You’re not writing a treatise, a law review article, or a comperehensive Corpus Juris annotation. You’re trying to persuade one court in one jurisdiction. And what you’re trying to persuade it of is not your (or you junior associate’s) skill and tenacity at legal research. You will win no points, therefore, for digging out and including in your brief every relevant case. On the contrary, the glut of authority will only be distracting. What counts is not how many authorities you cite, but how well you use them.
That’s what Scalia and Garner had to say about string cites in Making Your Case: The Art of Persuading Judges. More pointedly, they also said “Indeed, string cites should not be used at all except for propositions of law that may be novel to the court. (Emphasis in original)

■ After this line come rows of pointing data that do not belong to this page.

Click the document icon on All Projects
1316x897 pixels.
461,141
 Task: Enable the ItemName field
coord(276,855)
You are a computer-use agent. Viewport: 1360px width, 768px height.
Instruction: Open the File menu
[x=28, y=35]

My view on string cites is a little more lenient that Scalia and Garner’s. In my opinion, there is one good reason to use string cites: when it’s important to present multiple authorities for a point of law. So, for example, you could use string cites to demonstrate that many jurisdictions follow the rule for which you are arguing. Or, staying within your jurisdiction, you could use a string cite to show that a rule is well-settled in your jurisdiction. In either of these circumstances, you may want to consider including a parenthetical explanation following each cited case. If you use string cites, you may want to consider putting them in footnotes, so they are less of a disruption than they would be than if you leave them in the text.
It’s important to recognize that string cites aren’t analysis. If you think it’s necessary to use a string cite, use it to buttress your analysis, not to supply it.

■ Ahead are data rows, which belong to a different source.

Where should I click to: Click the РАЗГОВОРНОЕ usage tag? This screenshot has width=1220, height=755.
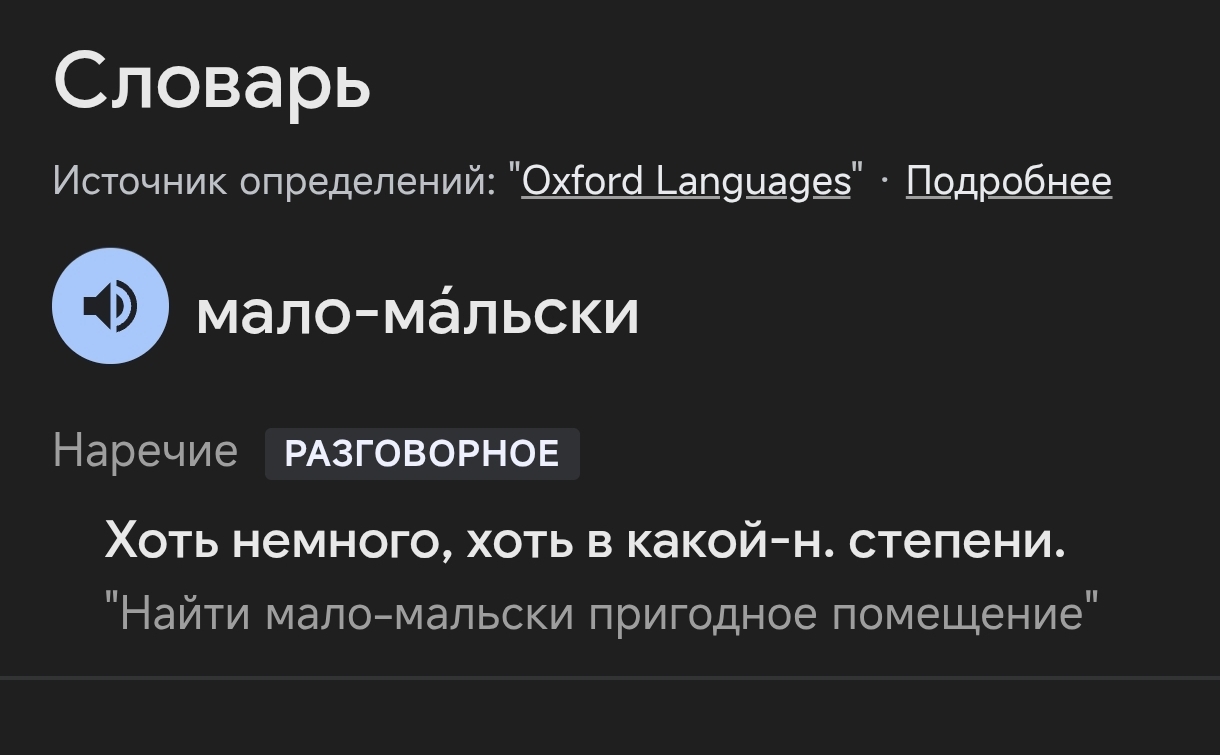click(x=422, y=454)

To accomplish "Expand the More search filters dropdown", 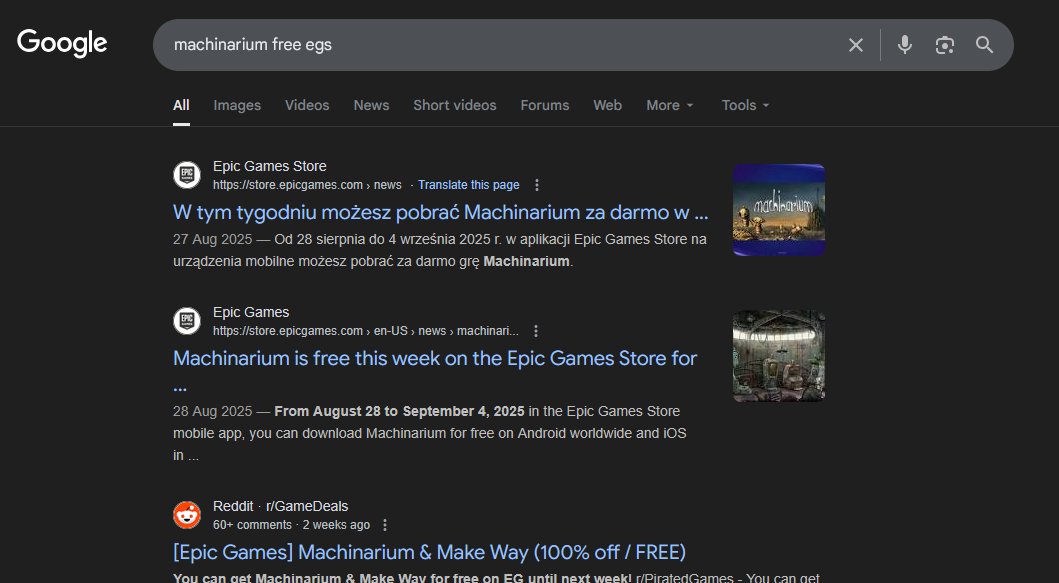I will pos(669,105).
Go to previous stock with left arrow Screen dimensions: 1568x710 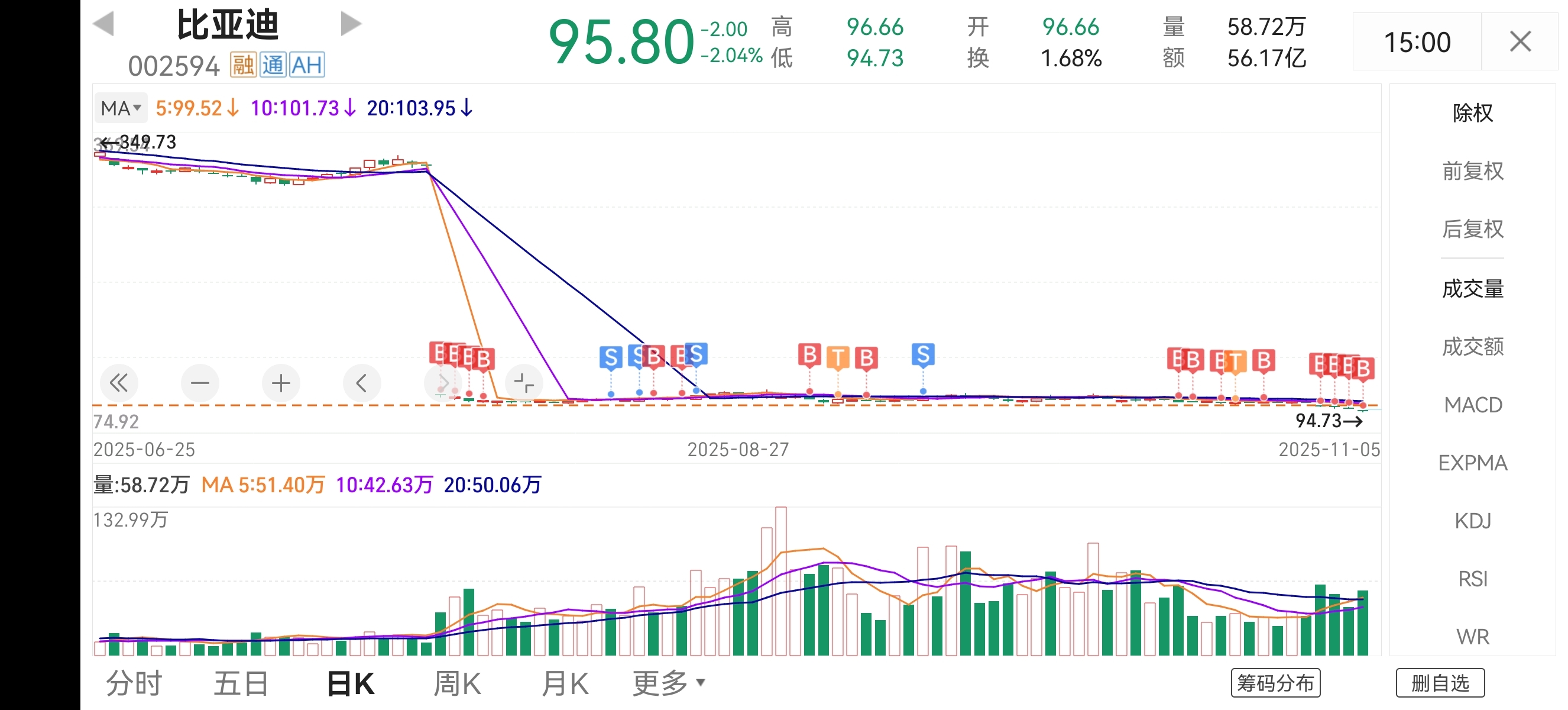pos(103,24)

Two final tips are in order. First, don’t interrupt the text in mid-paragraph with a string cite, as it can be very difficult to discern where the string cite ends and the text resumes (especially if additional cite are interspersed in the text that follows the string cite). You can accomplish this by creating a short, self-contained paragraph for your string cite.
Second—and it should go without saying—read all of the cases you cite. Don’t simply copy and paste string cites you find in court opinions. Be sure that the cases are actually on point (you my be surprised by how many aren’t), and choose the best of the bunch. If you don’t ensure that each cited case is relevant, you risk alienating your reader and losing credibility.